Dass die öffentliche Kritik z.T. erhebliche Wirkung hat, kann man z.B. daran sehen, dass "Die Erste KPP GmbH", der Rosch-Auftriebskraftwerk-Lizenznehmer für Deutschland, "Millionenschäden" durch "Negativpresse im Internet" beklagt.
Die Erfahrung zeigt, dass das relativ abstrakte Energieerhaltungssatz-Argument an denjenigen, die Freie Energie für möglich halten, meist völlig wirkungslos abprallt. Neben den Hardcore-Freie-Energie-Gläubigen, bei denen jede sachliche Diskussion sowieso Zeitverschwendung ist, gibt es aber auch eine Menge Menschen, die sachlichen Argumenten sehr wohl zugänglich sind, und denen z.B. das Aufzeigen oder Vorrechnen einzelner, konkreter Sachverhalte durchaus zu denken gibt.

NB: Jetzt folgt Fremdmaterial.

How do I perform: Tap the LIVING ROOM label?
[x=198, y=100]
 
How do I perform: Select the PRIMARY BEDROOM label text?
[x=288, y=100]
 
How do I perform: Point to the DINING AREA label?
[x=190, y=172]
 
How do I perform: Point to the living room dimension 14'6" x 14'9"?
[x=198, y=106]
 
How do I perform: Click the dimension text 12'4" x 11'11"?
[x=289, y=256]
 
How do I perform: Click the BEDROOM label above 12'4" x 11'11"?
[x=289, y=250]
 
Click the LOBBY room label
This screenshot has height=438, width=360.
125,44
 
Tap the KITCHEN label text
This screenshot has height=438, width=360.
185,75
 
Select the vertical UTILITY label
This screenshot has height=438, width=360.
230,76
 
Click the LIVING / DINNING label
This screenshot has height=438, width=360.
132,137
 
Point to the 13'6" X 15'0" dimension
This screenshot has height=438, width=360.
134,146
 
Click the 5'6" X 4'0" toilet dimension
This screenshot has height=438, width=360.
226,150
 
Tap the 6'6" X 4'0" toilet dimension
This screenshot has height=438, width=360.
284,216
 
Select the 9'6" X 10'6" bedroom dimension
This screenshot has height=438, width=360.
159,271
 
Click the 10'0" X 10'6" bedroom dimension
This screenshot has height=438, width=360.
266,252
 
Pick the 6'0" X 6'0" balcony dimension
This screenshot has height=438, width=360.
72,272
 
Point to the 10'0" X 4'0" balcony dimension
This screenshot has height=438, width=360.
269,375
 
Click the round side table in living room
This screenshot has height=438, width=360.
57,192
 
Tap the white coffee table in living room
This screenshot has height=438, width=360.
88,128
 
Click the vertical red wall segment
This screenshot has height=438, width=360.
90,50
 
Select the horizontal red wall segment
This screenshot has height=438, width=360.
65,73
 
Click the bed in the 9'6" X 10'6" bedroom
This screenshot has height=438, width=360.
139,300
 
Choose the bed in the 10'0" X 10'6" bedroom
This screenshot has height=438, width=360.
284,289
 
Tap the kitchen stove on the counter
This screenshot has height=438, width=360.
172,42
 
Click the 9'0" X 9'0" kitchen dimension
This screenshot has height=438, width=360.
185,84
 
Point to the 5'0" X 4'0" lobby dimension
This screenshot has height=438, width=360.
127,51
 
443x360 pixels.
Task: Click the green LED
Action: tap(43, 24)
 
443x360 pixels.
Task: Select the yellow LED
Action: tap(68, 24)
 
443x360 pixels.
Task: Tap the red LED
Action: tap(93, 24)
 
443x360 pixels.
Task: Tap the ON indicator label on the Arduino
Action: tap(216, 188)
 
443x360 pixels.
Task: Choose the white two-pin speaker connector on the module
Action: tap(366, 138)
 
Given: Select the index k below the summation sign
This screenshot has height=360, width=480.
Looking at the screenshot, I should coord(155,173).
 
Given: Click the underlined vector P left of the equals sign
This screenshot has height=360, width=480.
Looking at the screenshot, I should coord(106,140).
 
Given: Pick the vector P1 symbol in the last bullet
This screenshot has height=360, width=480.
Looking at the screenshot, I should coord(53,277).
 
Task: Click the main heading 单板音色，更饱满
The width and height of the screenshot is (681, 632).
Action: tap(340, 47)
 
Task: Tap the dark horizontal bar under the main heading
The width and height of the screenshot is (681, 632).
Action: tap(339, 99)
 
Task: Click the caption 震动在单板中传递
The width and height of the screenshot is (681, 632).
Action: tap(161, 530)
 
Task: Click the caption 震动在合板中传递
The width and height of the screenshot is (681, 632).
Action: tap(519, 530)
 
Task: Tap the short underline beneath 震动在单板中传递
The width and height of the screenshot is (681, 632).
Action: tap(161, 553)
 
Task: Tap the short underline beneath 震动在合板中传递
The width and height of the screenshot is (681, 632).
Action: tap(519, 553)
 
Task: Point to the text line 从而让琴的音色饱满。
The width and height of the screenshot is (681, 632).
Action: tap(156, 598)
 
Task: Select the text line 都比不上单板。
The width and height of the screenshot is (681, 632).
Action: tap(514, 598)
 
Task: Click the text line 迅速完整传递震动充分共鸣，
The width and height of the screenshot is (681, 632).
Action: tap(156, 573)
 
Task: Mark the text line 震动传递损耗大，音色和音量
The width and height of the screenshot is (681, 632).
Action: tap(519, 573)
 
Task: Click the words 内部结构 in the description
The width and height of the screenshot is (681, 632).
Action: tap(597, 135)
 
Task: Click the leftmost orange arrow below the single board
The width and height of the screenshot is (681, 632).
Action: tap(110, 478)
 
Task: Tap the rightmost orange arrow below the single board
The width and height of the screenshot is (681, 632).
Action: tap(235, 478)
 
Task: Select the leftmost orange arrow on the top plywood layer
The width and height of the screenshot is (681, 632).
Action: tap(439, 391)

Bei den Freie-Energie-Konzepten mit einer grösseren Anhängerschaft (z.B. während des
QEG-Hypes 2014 oder des
Auftriebskraftwerk-Hypes 2015) spielt auch der Multiplikator-Effekt eine wesentliche Rolle. In der Community der Anhänger werden sich diejenigen mit geringen physikalisch/technischen Kenntnissen oft an denjenigen mit etwas weitergehenden Kenntnissen orientieren. Auf diese Weise können selbst Argumente, die für die Masse nicht direkt verständlich sind -- aber für diejenigen mit etwas weitergehenden Kenntnissen -- indirekt wesentliche Auswirkungen haben. Ähnliches gilt für das Verhältnis zwischen denjenigen Anhängern, die sich nur oberflächlich, und denjenigen, die sich intensiv mit dem Thema beschäftigen. Es lässt sich auch nicht eindeutig voraussagen, welches Gegenargument wen überzeugen wird. Der eine mag z.B. keine Ahnung von Elektrotechnik haben, so dass jede Volt-und-Ampere-Argumentation glatt abprallt, während ihm mechanische Argumente vielleicht einleuchten. Anderen mag es vielleicht sehr zu denken geben, dass gleich drei Gesellschaften einer Unternehmensgruppe ihren Sitz in einem Privathaus haben. Auch können mehrere für sich allein wenig überzeugende Gegenargumente in ihrer Summe u.U. wesentliche Überzeugungskraft erlangen. Deshalb halte ich es gerade bei Freie-Energie-Konzepten mit hohem Bekanntheitsgrad für wichtig, so viele sachliche Gegenargumente wie möglich zu sammeln.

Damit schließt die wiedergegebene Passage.